## AUFGABE
Zitiere aus dem Forenthread über Berufsboni wörtlich den Abschnitt von „gleiche Frage habe“ bis einschließlich „kriegen die Schulterverzauberung.“.

## TEXTAUSZUG
┏━━
# berufs boni



## Keltulas (26. Oktober 2008)

hi also ich hab gehört mit der erweiterung solls dann für jeden beruf einen bonus geben und ich meine NICHT die sammelberufe sondern die herstellungsberufe z.b. kann der juwelenschleifen bop juwelen herstellen die besser sind als die normalen! jetzt wollt ich fragen was die anderen berufe können also inschriften, leder schneider schmied alki ingi und verzauberungen? besonders wichtig zu wissen währe es für mich inschriften alchimie ingenieur und verzauberung weil ich davon dann entscheide welche berufe mein todesritter bekommt und da sind schneiderei und lederverarbeitung ja recht ungeeignet


----------



## KimOhNo (26. Oktober 2008)

gleiche Frage habe ich auch, man darf also gespannt sein 


			Dieser Inhalt steht nur eingeloggten Mitgliedern zur Verfügung.
        



Verzaubern wird vllt bein Ringverzauberungen bleiben, Glyphen kriegen die Schulterverzauberung.

Im endeffekt kann man warscheinlich mit allen nichts falsch machen, ich plane als Tank allerdings Alchi zu nehmen wegen 40 % auf Healpots und erhöhten Pots, ausserdem is der Beruf nich so teuer/schwer zu skillen und man spart Gold ein und kann auch mit Kräutern welches verdienen und ich bin unabhängig von AH Preisen und Gildenmates.
┗━━
## BEREITGESTELLTES MATERIAL
┏━━
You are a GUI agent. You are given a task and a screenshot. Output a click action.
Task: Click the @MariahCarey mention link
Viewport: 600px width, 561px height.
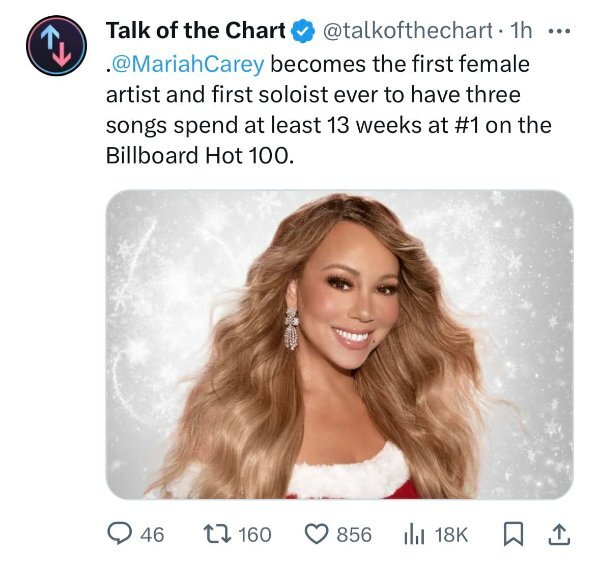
┗━━
## ANTWORT
gleiche Frage habe ich auch, man darf also gespannt sein 


			Dieser Inhalt steht nur eingeloggten Mitgliedern zur Verfügung.
        



Verzaubern wird vllt bein Ringverzauberungen bleiben, Glyphen kriegen die Schulterverzauberung.